> [What is expected] Copy out the whole listing below, reproducing every line word for word.

> [Data for processing]
BEGIN

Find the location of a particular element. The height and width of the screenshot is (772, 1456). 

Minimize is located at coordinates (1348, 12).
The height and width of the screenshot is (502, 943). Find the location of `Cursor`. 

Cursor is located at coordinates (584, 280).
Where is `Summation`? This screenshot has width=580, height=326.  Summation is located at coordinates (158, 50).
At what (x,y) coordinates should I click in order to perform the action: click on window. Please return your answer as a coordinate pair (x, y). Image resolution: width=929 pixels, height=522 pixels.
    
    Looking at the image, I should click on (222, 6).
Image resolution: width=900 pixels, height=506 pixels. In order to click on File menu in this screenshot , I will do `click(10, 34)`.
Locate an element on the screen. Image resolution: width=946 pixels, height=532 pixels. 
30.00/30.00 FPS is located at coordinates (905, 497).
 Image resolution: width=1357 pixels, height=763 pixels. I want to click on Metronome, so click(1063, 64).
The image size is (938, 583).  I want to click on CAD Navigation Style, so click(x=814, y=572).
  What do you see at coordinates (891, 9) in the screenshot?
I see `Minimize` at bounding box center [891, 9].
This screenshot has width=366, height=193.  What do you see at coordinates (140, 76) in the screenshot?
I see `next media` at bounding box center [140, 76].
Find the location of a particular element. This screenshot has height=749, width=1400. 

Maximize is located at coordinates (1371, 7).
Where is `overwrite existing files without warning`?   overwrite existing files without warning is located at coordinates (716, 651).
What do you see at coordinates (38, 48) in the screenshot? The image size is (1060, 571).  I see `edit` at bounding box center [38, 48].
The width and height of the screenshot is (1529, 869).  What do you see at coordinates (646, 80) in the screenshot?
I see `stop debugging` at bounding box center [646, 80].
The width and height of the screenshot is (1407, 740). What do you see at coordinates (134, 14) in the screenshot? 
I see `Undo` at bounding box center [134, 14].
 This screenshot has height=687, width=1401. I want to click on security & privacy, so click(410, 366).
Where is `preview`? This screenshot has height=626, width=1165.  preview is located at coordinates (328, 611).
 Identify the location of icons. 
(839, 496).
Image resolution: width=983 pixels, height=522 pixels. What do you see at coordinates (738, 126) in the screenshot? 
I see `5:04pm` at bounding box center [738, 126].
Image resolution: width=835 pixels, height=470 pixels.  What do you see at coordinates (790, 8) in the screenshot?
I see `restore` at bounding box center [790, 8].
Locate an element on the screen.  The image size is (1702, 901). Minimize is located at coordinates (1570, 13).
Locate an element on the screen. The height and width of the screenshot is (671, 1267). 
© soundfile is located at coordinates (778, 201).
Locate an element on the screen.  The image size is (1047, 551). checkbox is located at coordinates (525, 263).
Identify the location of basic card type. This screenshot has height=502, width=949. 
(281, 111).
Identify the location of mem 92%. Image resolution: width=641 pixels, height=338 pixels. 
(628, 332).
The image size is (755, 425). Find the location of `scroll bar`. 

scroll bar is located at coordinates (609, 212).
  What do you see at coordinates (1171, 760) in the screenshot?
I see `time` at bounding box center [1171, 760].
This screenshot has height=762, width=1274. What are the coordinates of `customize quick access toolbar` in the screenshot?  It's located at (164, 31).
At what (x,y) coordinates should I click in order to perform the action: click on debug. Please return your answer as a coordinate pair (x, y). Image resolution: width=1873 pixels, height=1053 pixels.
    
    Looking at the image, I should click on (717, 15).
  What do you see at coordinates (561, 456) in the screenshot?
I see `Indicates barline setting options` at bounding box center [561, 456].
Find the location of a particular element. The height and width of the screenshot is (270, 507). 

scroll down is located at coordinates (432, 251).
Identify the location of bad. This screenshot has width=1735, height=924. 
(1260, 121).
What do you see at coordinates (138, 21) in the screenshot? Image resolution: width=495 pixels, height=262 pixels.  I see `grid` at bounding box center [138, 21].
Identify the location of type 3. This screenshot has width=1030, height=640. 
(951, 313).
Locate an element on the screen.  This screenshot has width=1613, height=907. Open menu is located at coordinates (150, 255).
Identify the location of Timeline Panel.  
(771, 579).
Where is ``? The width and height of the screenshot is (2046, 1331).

END

> [Result for this exercise]
Find the location of a particular element. The height and width of the screenshot is (772, 1456). 

Minimize is located at coordinates (1348, 12).
The height and width of the screenshot is (502, 943). Find the location of `Cursor`. 

Cursor is located at coordinates (584, 280).
Where is `Summation`? This screenshot has width=580, height=326.  Summation is located at coordinates (158, 50).
At what (x,y) coordinates should I click in order to perform the action: click on window. Please return your answer as a coordinate pair (x, y). Image resolution: width=929 pixels, height=522 pixels.
    
    Looking at the image, I should click on (222, 6).
Image resolution: width=900 pixels, height=506 pixels. In order to click on File menu in this screenshot , I will do `click(10, 34)`.
Locate an element on the screen. Image resolution: width=946 pixels, height=532 pixels. 
30.00/30.00 FPS is located at coordinates (905, 497).
 Image resolution: width=1357 pixels, height=763 pixels. I want to click on Metronome, so click(1063, 64).
The image size is (938, 583).  I want to click on CAD Navigation Style, so click(x=814, y=572).
  What do you see at coordinates (891, 9) in the screenshot?
I see `Minimize` at bounding box center [891, 9].
This screenshot has width=366, height=193.  What do you see at coordinates (140, 76) in the screenshot?
I see `next media` at bounding box center [140, 76].
Find the location of a particular element. This screenshot has height=749, width=1400. 

Maximize is located at coordinates (1371, 7).
Where is `overwrite existing files without warning`?   overwrite existing files without warning is located at coordinates (716, 651).
What do you see at coordinates (38, 48) in the screenshot? The image size is (1060, 571).  I see `edit` at bounding box center [38, 48].
The width and height of the screenshot is (1529, 869).  What do you see at coordinates (646, 80) in the screenshot?
I see `stop debugging` at bounding box center [646, 80].
The width and height of the screenshot is (1407, 740). What do you see at coordinates (134, 14) in the screenshot? 
I see `Undo` at bounding box center [134, 14].
 This screenshot has height=687, width=1401. I want to click on security & privacy, so click(410, 366).
Where is `preview`? This screenshot has height=626, width=1165.  preview is located at coordinates (328, 611).
 Identify the location of icons. 
(839, 496).
Image resolution: width=983 pixels, height=522 pixels. What do you see at coordinates (738, 126) in the screenshot? 
I see `5:04pm` at bounding box center [738, 126].
Image resolution: width=835 pixels, height=470 pixels.  What do you see at coordinates (790, 8) in the screenshot?
I see `restore` at bounding box center [790, 8].
Locate an element on the screen.  The image size is (1702, 901). Minimize is located at coordinates (1570, 13).
Locate an element on the screen. The height and width of the screenshot is (671, 1267). 
© soundfile is located at coordinates (778, 201).
Locate an element on the screen.  The image size is (1047, 551). checkbox is located at coordinates (525, 263).
Identify the location of basic card type. This screenshot has height=502, width=949. 
(281, 111).
Identify the location of mem 92%. Image resolution: width=641 pixels, height=338 pixels. 
(628, 332).
The image size is (755, 425). Find the location of `scroll bar`. 

scroll bar is located at coordinates (609, 212).
  What do you see at coordinates (1171, 760) in the screenshot?
I see `time` at bounding box center [1171, 760].
This screenshot has height=762, width=1274. What are the coordinates of `customize quick access toolbar` in the screenshot?  It's located at (164, 31).
At what (x,y) coordinates should I click in order to perform the action: click on debug. Please return your answer as a coordinate pair (x, y). Image resolution: width=1873 pixels, height=1053 pixels.
    
    Looking at the image, I should click on (717, 15).
  What do you see at coordinates (561, 456) in the screenshot?
I see `Indicates barline setting options` at bounding box center [561, 456].
Find the location of a particular element. The height and width of the screenshot is (270, 507). 

scroll down is located at coordinates (432, 251).
Identify the location of bad. This screenshot has width=1735, height=924. 
(1260, 121).
What do you see at coordinates (138, 21) in the screenshot? Image resolution: width=495 pixels, height=262 pixels.  I see `grid` at bounding box center [138, 21].
Identify the location of type 3. This screenshot has width=1030, height=640. 
(951, 313).
Locate an element on the screen.  This screenshot has width=1613, height=907. Open menu is located at coordinates (150, 255).
Identify the location of Timeline Panel.  
(771, 579).
Where is ``? The width and height of the screenshot is (2046, 1331).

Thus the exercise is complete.